Required work: From the first line to the last, output the data exactly as it stands, minus its pictures.

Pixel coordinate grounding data

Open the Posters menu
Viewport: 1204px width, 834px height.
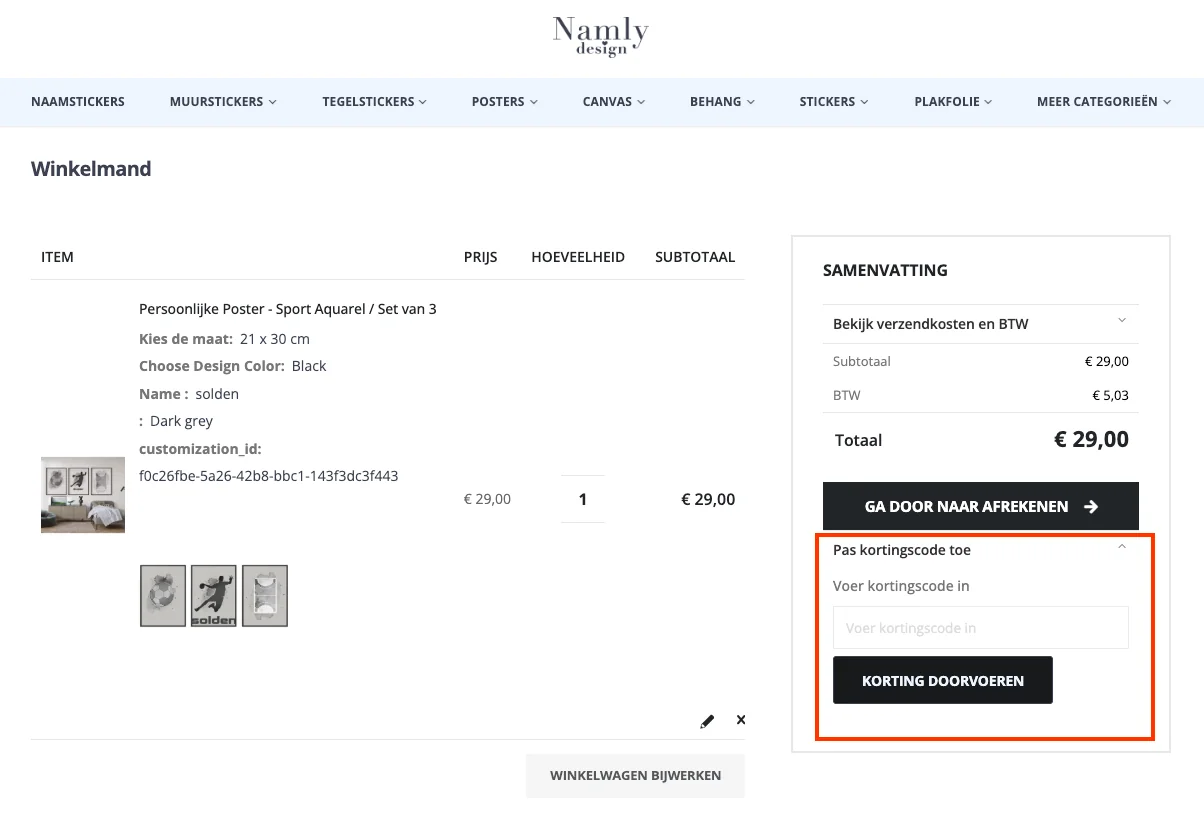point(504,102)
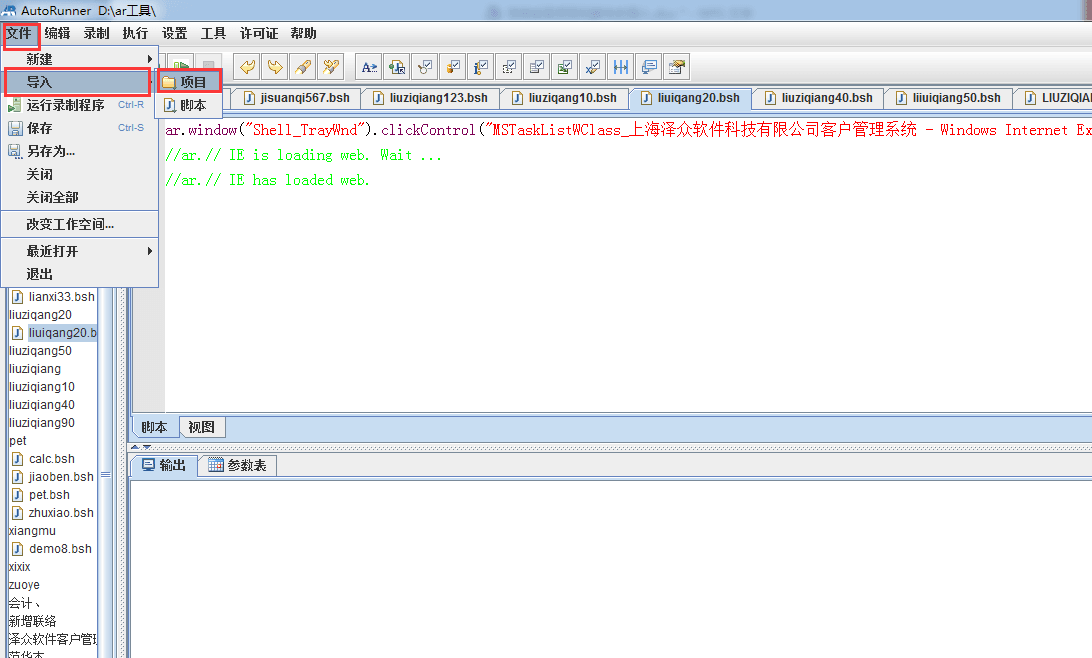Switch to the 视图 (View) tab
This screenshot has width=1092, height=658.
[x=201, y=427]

Response to this exercise:
Open the Posters menu
Viewport: 1204px width, 834px height.
point(504,102)
Switch to the 视图 (View) tab
This screenshot has width=1092, height=658.
[x=201, y=427]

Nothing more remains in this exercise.